Let $K_n = \left\{x \in X : u_n(x) \geqslant \tfrac{1}{n+2}\right\}$. Since $u_n\in C_0(X)$, $K_n$ is compact. Furthermore, we have $K_n \subset \overset{\Large\circ}{K}_{n+1}$ since $(u_n)$ is monotonically increasing, whence $$K_n \subset \left\{x\in X : u_n(x) > \tfrac{1}{n+3}\right\} \subset K_{n+1},$$ and the middle set is open. Lastly, since $(u_n)$ is an approximative unit, we have $u_n(x) \to 1$ for all $x\in X$, so $X = \bigcup\limits_{n=0}^\infty K_n$, which shows $X$ is $\sigma$-compact.

For $2)\implies 1)$, note that since $X$ is locally compact and Hausdorff, you can assume that for all $n$ you have $K_n \subset \overset{\Large\circ}{K}_{n+1}$, and think of Urysohn's lemma.

We first show that we can make that assumption with the aid of the

Lemma: Let $Y$ be a locally compact Hausdorff space, $K \subset Y$ compact, and $U$ an open set containing $K$. Then there is an open $V$ with compact closure such that $K\subset V \subset \overline{V} \subset U$.

Proof: For every $y\in K$, there is a compact neighbourhood $K_y$ of $y$ contained in $U$. Let $V_y = \overset{\Large\circ}{K}_y$. Then $\{ V_y : y\in K\}$ is an open cover of $K$. Since $K$ is compact, there is a finite subset $F\subset K$ such that $K \subset V := \bigcup\limits_{y\in F} V_y$. Then $K \subset V$, and $$\overline{V} = \bigcup_{y\in F} \overline{V_y} \subset \bigcup_{y\in F} K_y \subset U$$ also shows that $\overline{V}$ is compact.

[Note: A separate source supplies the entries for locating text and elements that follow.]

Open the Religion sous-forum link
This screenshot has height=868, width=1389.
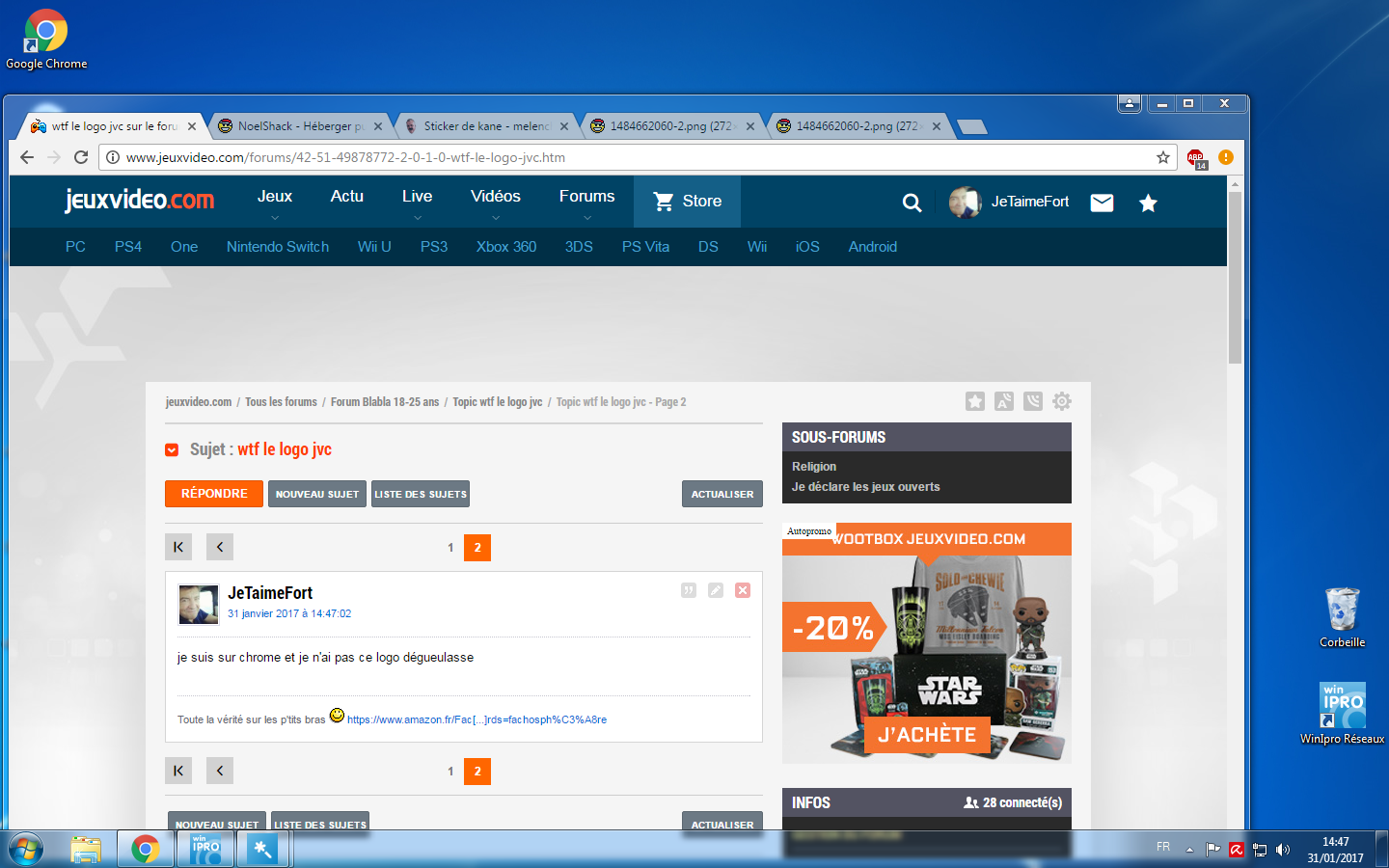pos(814,467)
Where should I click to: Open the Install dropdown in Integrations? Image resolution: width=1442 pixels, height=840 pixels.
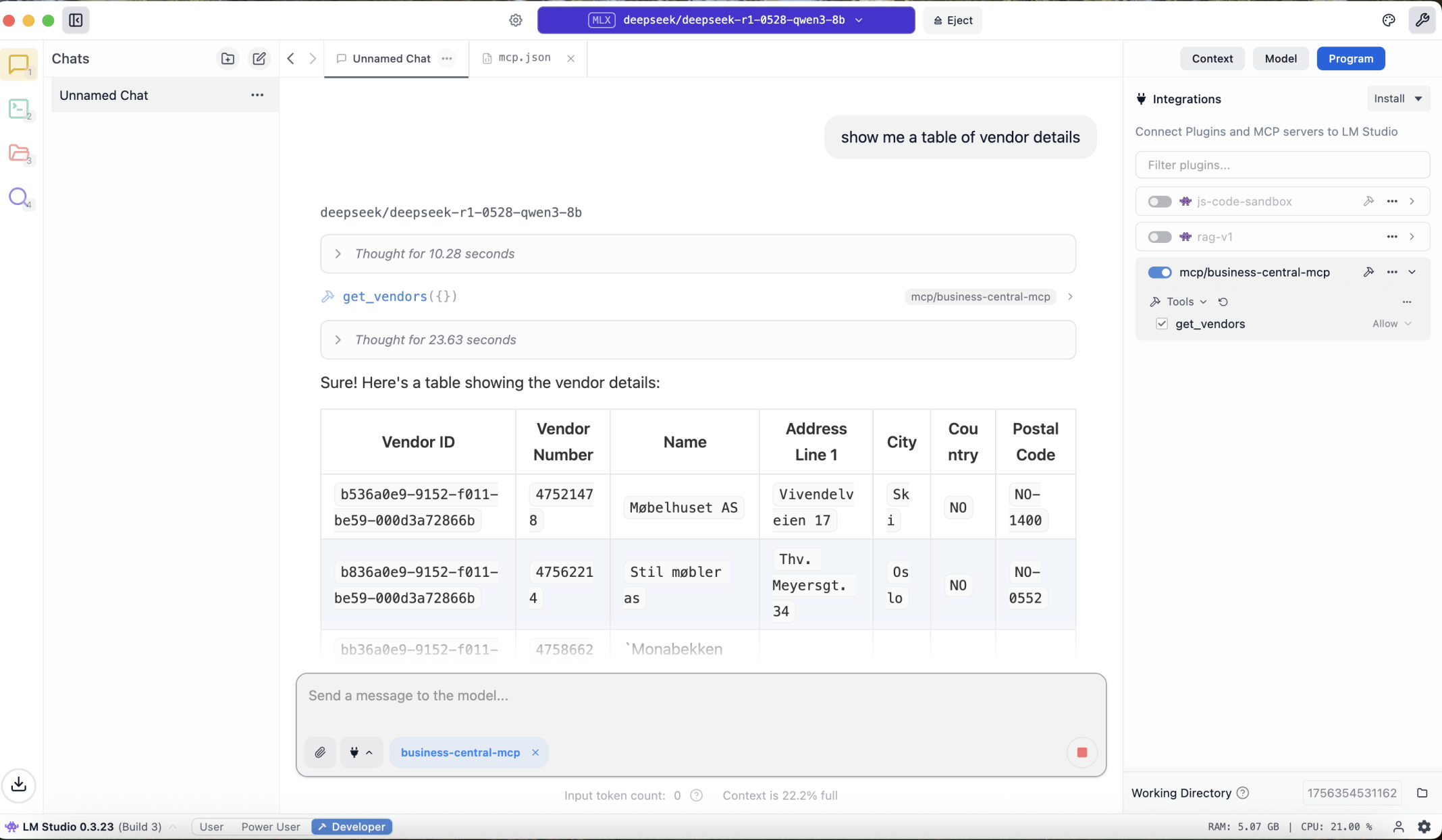point(1398,99)
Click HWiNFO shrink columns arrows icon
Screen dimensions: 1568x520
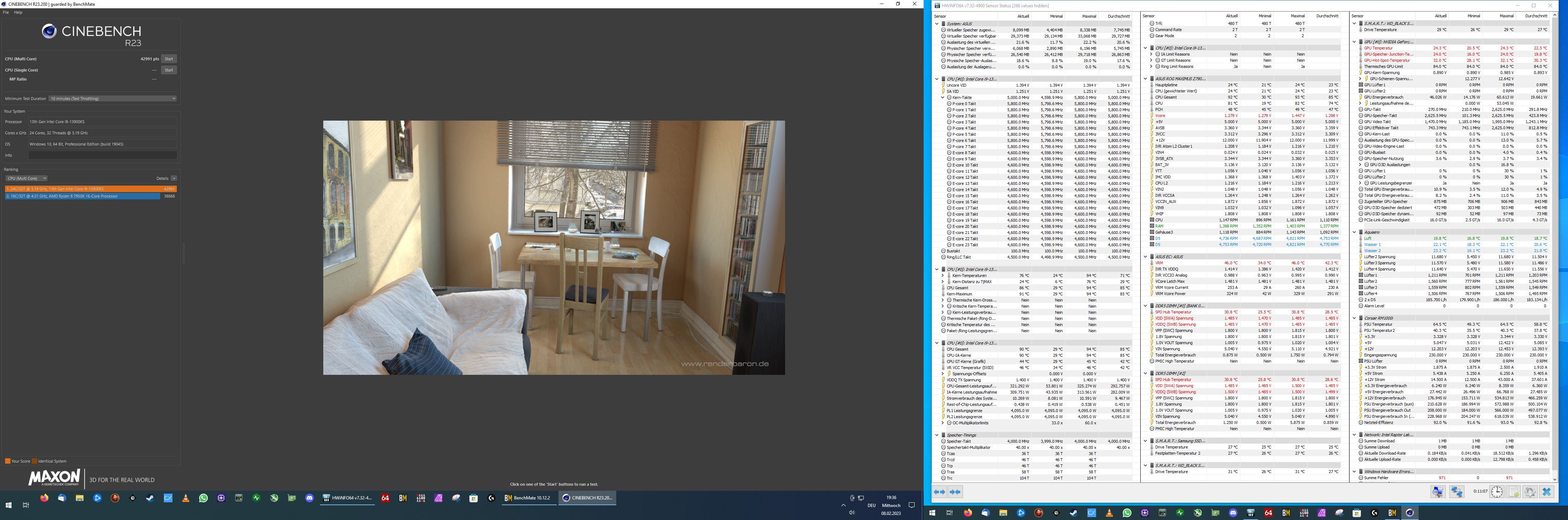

Then if we have $X = \bigcup\limits_{n=0}^\infty K_n$, we can construct a sequence $(M_n)$ of compact sets with $K_n \subset M_n \subset \overset{\Large\circ}{M}_{n+1}$ by applying the lemma with $U = X$ at each step. Let $M_0 = K_0$. If $M_n$ is already constructed, let $W_{n+1}$ be an open set with compact closure with $M_n \cup K_{n+1} \subset W_{n+1}$ as guaranteed by the lemma, and set $M_{n+1} = \overline{W_{n+1}}$. Then by construction $M_n \subset W_{n+1} \subset \overset{\Large\circ}{K}_{n+1}$ for all $n$, and also $K_n \subset M_n$ for all $n$, which shows $X = \bigcup\limits_{n = 0}^\infty M_n$.

Having shown that we may, we now assume that for all $n$ we have $K_n \subset \overset{\Large\circ}{K}_{n+1}$. Such a sequence of compact sets is called a normal exhaustion of $X$, and they are frequently used for various constructions on locally compact $\sigma$-compact Hausdorff spaces.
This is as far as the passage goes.